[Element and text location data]
◇ ◇ ◇ ◇

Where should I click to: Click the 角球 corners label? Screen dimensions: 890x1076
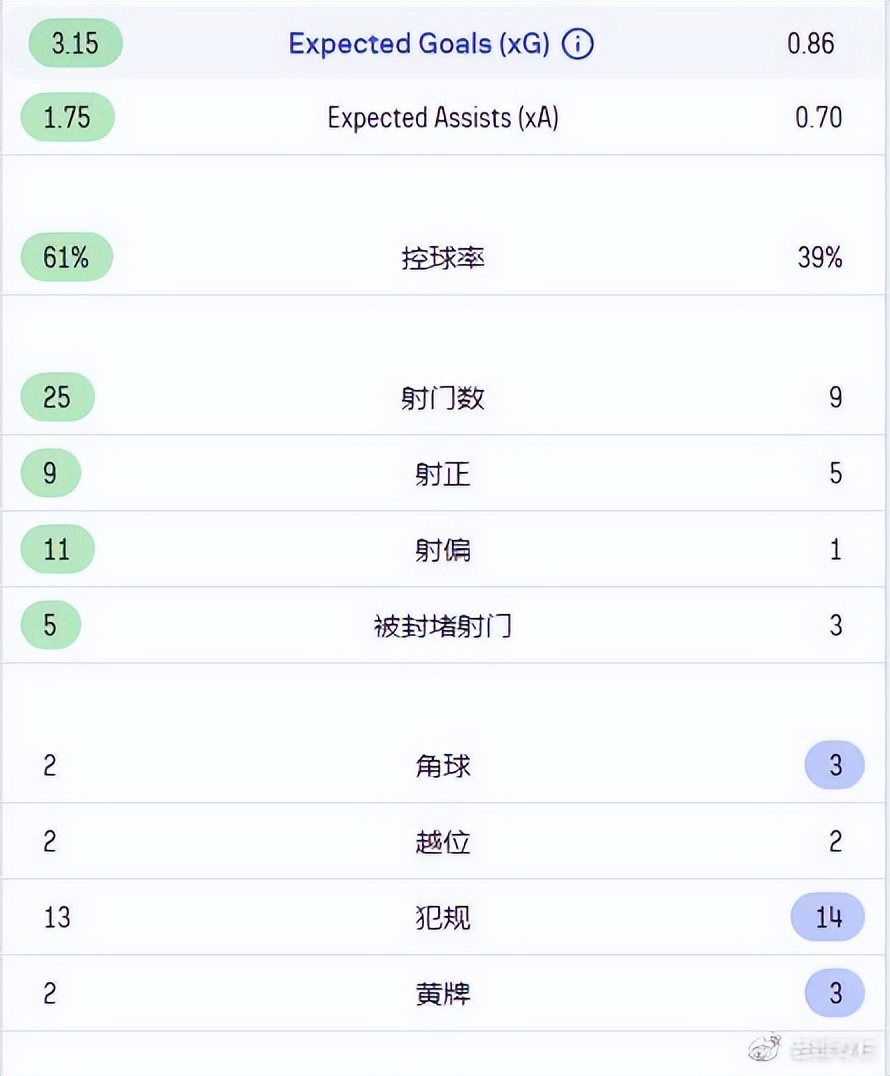click(444, 765)
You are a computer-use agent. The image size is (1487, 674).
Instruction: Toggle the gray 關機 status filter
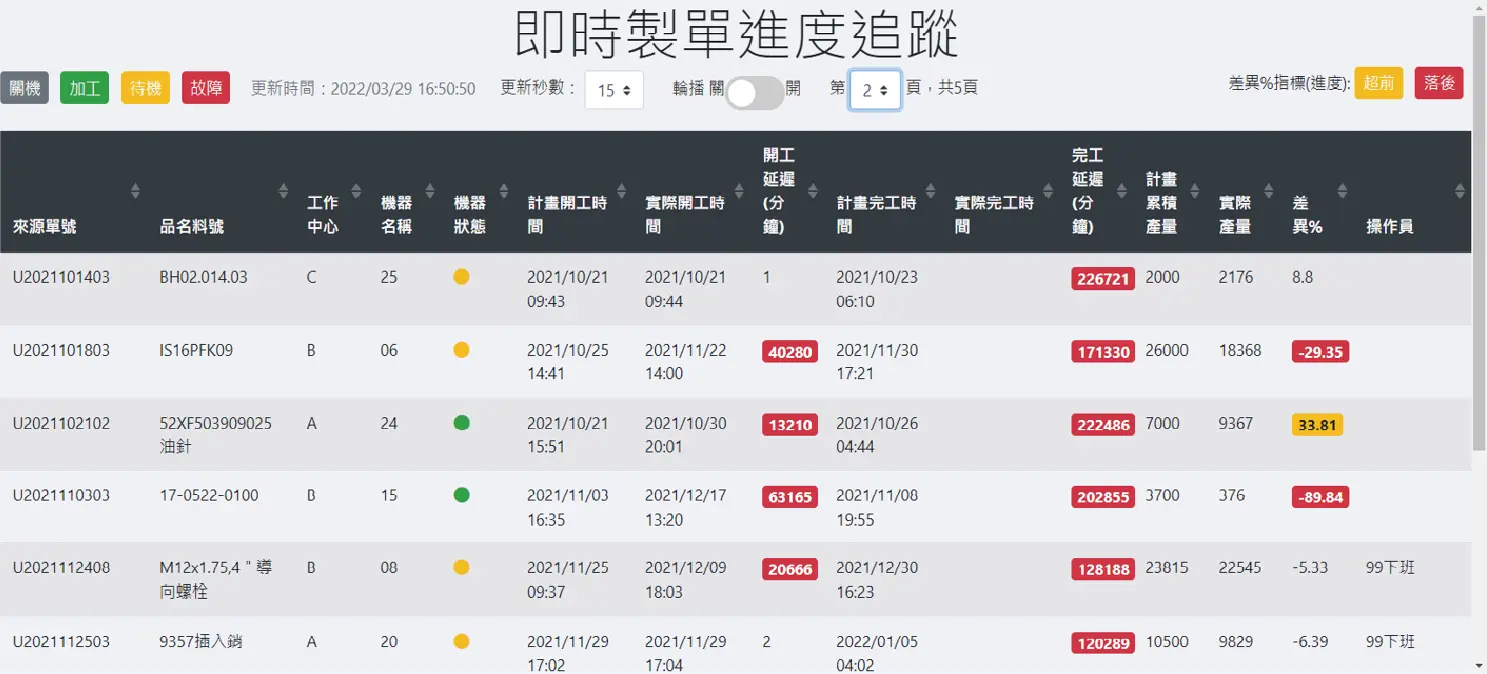click(25, 88)
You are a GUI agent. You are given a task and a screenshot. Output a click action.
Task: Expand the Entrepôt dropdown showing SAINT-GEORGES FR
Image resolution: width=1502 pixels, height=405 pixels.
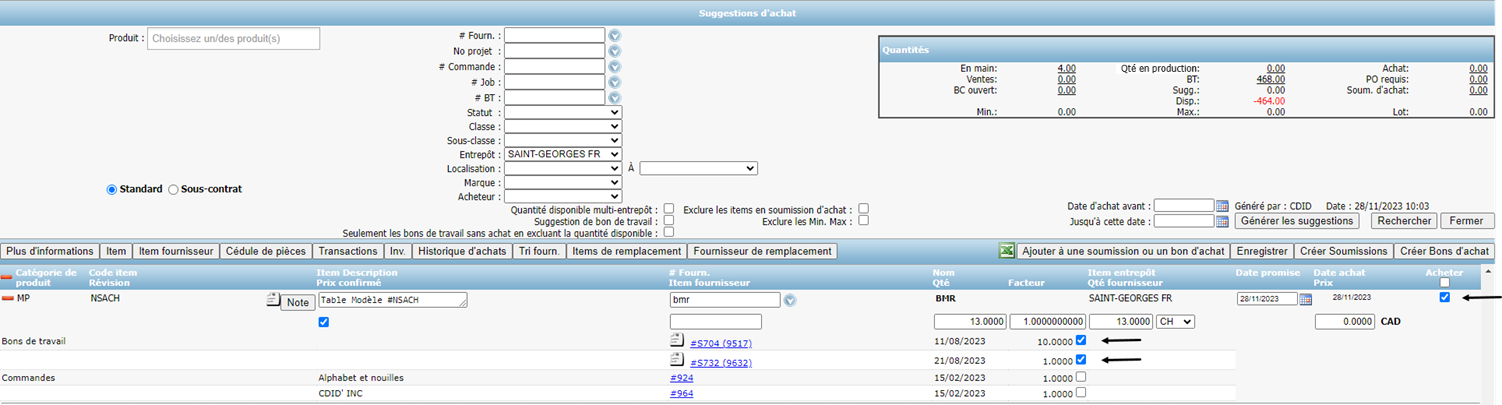point(562,154)
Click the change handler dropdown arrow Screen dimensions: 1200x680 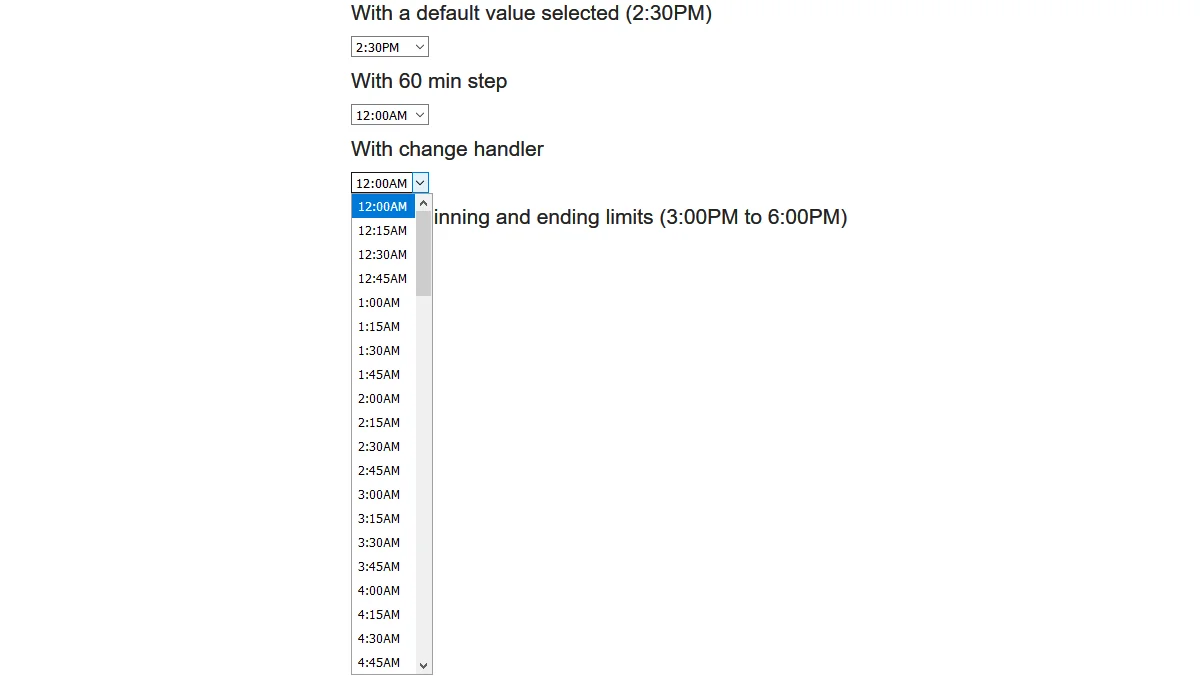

◇ ◇ ◇ ◇

* **What you should do**: Turn the items above into a numbered list with one line per entry, skipping any blank lines. Leave the pictures out of your answer.

* **The solution**:
1. Where should I click to: Click the 角球 corners label? Screen dimensions: 890x1076
2. click(444, 765)
3. You are a computer-use agent. The image size is (1487, 674).
4. Instruction: Toggle the gray 關機 status filter
5. click(25, 88)
6. You are a GUI agent. You are given a task and a screenshot. Output a click action.
7. Task: Expand the Entrepôt dropdown showing SAINT-GEORGES FR
8. Image resolution: width=1502 pixels, height=405 pixels.
9. point(562,154)
10. Click the change handler dropdown arrow Screen dimensions: 1200x680 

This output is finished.